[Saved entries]
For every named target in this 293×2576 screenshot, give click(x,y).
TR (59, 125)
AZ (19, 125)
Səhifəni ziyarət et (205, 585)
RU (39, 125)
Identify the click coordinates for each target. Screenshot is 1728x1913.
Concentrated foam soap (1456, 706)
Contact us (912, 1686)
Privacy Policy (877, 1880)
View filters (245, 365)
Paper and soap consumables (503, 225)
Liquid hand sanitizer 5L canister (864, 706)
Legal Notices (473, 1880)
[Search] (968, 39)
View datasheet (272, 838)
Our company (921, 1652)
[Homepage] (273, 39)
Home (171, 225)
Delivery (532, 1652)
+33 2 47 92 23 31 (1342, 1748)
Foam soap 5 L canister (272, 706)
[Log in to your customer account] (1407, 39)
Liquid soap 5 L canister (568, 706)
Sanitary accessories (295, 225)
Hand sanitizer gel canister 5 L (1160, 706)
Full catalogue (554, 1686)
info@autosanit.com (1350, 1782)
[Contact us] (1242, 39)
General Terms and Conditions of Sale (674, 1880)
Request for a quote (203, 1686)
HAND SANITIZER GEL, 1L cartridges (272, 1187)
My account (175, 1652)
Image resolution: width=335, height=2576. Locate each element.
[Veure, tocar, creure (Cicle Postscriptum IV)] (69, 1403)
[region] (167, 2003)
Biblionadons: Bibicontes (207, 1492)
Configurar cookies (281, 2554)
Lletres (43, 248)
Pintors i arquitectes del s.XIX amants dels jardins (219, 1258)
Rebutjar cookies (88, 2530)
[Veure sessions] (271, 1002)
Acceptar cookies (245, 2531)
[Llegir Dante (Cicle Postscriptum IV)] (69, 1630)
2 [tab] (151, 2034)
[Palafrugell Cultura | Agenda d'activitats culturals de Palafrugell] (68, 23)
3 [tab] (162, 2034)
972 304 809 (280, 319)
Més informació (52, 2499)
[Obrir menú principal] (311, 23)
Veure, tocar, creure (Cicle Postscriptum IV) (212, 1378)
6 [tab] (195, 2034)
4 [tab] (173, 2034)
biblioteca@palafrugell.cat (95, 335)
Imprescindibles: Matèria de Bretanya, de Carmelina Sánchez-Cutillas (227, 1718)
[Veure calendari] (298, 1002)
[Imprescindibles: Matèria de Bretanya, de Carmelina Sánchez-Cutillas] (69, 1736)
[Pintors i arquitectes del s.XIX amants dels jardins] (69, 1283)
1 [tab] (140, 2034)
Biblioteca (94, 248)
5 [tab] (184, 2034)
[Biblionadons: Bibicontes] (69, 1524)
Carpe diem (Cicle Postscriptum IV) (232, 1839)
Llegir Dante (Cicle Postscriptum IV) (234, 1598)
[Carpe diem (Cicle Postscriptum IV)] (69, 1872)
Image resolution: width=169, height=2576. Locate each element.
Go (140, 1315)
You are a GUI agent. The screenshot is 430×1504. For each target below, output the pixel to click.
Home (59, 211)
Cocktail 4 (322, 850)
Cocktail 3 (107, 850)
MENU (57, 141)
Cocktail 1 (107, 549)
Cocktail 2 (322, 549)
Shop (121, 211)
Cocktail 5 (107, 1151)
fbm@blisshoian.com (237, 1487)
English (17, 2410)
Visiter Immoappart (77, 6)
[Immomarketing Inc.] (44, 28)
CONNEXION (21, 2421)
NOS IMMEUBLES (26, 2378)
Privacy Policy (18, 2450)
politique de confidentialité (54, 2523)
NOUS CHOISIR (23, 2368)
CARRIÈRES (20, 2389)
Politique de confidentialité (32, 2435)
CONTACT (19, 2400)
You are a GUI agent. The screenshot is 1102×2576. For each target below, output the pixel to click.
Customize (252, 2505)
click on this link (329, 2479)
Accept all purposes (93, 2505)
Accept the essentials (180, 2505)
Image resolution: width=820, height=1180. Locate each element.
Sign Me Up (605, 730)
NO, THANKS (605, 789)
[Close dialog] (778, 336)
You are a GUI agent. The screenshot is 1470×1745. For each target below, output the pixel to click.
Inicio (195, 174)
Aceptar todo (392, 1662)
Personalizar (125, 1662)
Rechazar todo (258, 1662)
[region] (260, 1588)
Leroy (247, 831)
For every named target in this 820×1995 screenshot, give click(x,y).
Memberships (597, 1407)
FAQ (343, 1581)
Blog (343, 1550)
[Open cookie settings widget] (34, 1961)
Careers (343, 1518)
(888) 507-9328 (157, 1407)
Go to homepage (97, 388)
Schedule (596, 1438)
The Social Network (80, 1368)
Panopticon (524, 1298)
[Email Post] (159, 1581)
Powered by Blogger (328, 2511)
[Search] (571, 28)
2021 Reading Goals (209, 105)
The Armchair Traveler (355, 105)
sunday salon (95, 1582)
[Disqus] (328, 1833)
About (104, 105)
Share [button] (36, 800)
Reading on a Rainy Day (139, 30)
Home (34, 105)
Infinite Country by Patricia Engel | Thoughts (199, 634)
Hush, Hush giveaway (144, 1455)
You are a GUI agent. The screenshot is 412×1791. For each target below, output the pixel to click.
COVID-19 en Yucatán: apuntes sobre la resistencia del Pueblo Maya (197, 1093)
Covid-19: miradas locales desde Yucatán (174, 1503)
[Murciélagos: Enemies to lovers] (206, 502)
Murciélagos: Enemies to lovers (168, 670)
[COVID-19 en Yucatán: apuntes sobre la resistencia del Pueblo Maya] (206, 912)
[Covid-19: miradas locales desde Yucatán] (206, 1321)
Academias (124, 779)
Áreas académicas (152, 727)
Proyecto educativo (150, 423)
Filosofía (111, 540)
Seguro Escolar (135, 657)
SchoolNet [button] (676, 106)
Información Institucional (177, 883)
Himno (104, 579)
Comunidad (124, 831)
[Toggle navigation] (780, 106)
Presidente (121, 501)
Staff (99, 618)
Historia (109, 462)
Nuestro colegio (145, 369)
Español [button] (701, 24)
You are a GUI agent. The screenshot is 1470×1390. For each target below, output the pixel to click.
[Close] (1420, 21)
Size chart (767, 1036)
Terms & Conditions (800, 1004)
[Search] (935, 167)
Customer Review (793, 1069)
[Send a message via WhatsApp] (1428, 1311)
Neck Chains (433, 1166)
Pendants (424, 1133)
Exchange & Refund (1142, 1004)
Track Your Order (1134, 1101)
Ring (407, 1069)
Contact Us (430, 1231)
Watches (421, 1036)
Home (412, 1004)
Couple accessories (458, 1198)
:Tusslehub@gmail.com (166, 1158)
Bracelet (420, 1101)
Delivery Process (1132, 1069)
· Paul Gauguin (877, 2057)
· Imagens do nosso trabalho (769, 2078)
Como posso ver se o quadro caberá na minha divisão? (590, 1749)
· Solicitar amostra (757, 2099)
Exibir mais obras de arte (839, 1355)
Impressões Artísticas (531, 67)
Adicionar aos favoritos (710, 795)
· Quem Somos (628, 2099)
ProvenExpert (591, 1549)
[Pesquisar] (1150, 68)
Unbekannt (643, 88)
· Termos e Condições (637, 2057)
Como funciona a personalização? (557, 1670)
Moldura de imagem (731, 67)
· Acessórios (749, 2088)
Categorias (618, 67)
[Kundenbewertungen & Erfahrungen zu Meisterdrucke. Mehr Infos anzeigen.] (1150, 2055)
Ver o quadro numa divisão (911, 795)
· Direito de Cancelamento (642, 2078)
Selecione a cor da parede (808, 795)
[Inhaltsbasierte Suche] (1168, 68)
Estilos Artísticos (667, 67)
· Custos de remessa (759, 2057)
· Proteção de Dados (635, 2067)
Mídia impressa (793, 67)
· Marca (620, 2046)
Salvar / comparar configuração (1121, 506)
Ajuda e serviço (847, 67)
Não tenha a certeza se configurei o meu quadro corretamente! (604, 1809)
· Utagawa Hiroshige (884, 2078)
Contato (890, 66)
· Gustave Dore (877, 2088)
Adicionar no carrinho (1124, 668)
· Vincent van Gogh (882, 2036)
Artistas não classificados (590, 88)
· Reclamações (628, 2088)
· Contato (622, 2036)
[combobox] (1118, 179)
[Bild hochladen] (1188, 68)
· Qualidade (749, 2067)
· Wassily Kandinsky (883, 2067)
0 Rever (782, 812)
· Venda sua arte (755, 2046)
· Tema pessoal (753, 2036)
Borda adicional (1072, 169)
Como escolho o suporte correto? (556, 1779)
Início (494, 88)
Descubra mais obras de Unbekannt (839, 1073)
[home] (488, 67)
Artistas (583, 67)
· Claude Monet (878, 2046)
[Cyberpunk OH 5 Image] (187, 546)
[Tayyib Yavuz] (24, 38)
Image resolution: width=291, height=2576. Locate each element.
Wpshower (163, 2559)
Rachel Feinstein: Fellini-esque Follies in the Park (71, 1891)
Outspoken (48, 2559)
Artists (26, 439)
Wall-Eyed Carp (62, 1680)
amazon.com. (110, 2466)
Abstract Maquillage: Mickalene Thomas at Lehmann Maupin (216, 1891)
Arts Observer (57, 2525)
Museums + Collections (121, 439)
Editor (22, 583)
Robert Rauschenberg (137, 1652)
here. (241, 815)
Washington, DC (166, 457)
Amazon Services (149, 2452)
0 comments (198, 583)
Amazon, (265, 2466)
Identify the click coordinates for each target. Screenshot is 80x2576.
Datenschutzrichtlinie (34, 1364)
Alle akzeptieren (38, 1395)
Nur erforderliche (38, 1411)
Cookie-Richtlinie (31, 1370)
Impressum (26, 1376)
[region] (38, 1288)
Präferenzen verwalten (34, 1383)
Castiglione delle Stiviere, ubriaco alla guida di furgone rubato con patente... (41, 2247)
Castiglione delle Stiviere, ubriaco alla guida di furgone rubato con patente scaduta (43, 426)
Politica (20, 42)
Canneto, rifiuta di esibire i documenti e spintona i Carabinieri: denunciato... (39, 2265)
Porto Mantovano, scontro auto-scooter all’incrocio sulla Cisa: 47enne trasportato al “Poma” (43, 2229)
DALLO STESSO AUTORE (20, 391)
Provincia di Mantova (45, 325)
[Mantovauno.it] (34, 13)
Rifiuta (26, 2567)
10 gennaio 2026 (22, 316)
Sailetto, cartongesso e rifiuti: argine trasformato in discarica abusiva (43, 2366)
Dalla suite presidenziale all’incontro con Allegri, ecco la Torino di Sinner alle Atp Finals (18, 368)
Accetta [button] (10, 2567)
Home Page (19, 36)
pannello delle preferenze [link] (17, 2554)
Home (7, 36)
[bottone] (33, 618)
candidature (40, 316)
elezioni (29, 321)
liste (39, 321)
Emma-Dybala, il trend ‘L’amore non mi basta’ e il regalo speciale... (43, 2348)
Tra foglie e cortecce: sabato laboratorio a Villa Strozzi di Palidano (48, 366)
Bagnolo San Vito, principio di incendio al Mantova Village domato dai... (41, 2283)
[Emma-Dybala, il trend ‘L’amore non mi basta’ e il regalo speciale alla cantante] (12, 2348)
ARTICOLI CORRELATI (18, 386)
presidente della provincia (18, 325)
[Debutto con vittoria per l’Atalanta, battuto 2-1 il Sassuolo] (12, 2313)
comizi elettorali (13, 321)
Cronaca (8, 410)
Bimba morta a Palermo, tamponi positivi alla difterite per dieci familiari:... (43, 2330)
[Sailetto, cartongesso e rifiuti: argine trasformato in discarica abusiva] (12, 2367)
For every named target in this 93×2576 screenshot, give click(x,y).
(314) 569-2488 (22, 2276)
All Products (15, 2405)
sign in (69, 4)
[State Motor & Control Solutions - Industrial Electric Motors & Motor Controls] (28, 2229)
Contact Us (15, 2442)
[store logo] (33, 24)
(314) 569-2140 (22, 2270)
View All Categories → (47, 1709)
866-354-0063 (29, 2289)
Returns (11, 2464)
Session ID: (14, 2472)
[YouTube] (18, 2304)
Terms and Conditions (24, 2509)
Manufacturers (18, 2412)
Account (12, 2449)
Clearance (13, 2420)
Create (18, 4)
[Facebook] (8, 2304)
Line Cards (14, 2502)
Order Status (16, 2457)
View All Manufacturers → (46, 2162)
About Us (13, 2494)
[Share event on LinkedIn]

▸ **The task**
Would you copy exactly the lines from the one that contains "Order Status (16, 2457)" through the final line of the records above, including both?

▸ **Written response**
Order Status (16, 2457)
View All Manufacturers → (46, 2162)
About Us (13, 2494)
[Share event on LinkedIn]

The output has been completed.